Women who are fleeing an abusive relationship face many challenges and stresses in their journey. They need strong legal representation, but if they live in a small or rural community or in a remote part of the province, they may have few choices available to them.

In addition to the low numbers of family law lawyers in these communities, a woman’s abusive partner may intentionally create a conflict of interest with the few who are available by seeking consultations with them before the woman has an opportunity to retain one.

After hearing repeated stories from support workers about the lack of access to legal representation for women in northern and small communities, Luke’s Place decided something needed to be done.

Luke’s Place is a Durham region organization that provides family law/court support to women leaving abusive relationships. Its work includes the delivery of in-person direct services for women in Durham region and the development of resources, supports and training for organizations supporting women throughout the province.

With financial support from the Law Foundation of Ontario, Luke’s Place has created a Virtual Legal Clinic (VLC), based on its in-person Pro Bono Summary Advice Clinic, which operates in Durham region one day a week.

The VLC uses a web-based video conferencing platform as well as the telephone to connect women to trained volunteer lawyers for summary legal advice. To access the VLC, women with a family law issue who do not have a lawyer must be connected with a support worker in her community who assists her to prepare for the meeting with the lawyer.

The worker can — but does not have to — attend the virtual meeting to provide emotional support, assist the woman to remember what she wants to talk about and take notes to refresh the woman’s memory after the meeting is over. There is no financial eligibility test to qualify for services from the VLC.

Luke’s Place screens interested lawyers, who must complete its CPD-accredited online course on effective lawyering for clients leaving abusive relationships before being placed on the roster. The hours a lawyer volunteers with the VLC are LawPRO approved.

When a woman needs an appointment with a lawyer, her support worker contacts Luke’s Place, which passes the request on to the roster lawyers. The appointment details are worked out between the lawyer and the support worker, while Luke’s Place co-ordinates the video conference. Appointments can usually take place within a week of the request being made.
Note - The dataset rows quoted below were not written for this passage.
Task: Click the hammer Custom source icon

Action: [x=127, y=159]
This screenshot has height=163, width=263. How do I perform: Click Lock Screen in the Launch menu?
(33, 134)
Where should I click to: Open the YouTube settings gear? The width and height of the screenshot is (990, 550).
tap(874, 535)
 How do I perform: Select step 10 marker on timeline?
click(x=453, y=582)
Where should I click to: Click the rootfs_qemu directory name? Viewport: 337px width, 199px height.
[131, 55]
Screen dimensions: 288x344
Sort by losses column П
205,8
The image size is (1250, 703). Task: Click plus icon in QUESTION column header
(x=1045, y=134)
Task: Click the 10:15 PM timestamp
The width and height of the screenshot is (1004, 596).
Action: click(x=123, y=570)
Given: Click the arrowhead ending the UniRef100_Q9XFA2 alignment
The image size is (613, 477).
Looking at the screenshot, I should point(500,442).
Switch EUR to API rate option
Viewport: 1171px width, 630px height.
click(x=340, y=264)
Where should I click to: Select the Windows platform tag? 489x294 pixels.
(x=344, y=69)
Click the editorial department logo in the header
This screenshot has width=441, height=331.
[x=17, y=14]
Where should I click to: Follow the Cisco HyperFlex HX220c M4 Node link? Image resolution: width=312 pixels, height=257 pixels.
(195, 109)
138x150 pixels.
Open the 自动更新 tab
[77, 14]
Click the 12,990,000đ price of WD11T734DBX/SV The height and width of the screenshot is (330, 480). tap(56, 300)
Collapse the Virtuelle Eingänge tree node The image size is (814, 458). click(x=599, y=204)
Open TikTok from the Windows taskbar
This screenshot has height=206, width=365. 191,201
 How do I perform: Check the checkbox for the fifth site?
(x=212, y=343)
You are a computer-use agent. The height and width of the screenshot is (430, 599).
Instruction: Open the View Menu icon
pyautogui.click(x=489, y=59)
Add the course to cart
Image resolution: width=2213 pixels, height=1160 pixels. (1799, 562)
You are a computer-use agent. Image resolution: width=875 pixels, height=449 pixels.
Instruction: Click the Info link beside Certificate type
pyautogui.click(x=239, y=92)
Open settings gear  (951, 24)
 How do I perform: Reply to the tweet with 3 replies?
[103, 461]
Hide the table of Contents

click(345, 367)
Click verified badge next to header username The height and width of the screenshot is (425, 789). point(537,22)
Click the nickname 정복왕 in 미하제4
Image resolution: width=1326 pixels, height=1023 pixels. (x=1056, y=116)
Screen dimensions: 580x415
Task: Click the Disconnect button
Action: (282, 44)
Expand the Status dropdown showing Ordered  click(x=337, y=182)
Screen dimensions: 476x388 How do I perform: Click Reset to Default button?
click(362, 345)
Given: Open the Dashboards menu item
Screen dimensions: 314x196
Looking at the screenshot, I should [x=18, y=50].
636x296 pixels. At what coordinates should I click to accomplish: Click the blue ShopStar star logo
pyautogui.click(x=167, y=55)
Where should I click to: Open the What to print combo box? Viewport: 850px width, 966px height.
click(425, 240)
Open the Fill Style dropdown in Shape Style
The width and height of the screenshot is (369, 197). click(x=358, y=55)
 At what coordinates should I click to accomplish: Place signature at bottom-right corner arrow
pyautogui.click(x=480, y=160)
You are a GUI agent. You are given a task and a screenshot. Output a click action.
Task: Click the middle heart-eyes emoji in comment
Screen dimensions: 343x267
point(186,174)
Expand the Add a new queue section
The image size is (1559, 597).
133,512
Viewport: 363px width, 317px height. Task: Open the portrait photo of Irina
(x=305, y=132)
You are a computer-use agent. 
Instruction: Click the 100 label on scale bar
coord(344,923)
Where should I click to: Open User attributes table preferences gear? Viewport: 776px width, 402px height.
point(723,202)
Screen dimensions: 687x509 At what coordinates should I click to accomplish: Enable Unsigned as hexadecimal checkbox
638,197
The VLC has evolved as Luke’s Place has learned more about what works well for women and their support workers. Originally offering services in northern Ontario only, it now operates in most of the province, with province wide availability anticipated by the end of 2020. Lawyers can provide online consultations with workers who have identified family law trends and want legal information so they can better support their clients.

Because it can be difficult for women in remote parts of the province to get to their family law support worker, the VLC can deliver services to women who are in any safe community agency. In that situation, the online appointment may involve the lawyer, the woman at a community agency and her family law support worker at her agency. Services can also be delivered through an interpreter. For safety reasons, women cannot meet with the lawyer from their home.

In an article by The Law Foundation of Ontario, Min Jin, a Toronto family law lawyer who volunteers with the VLC, says: “For women in rural or remote communities, their resources are limited. For so many women it’s simply not possible to find a family law lawyer and drop in for a consultation. With the Virtual Clinic, I can walk women who live anywhere in the province through the process so they’re prepared when they go to court.”

Women who have used the VLC report that they have a greater understanding about the law as well as more confidence in managing their family law case. Workers also have high praise for the clinic, noting that they now have somewhere to refer clients for much-needed legal advice without the woman having to travel a long distance or leave her support worker behind.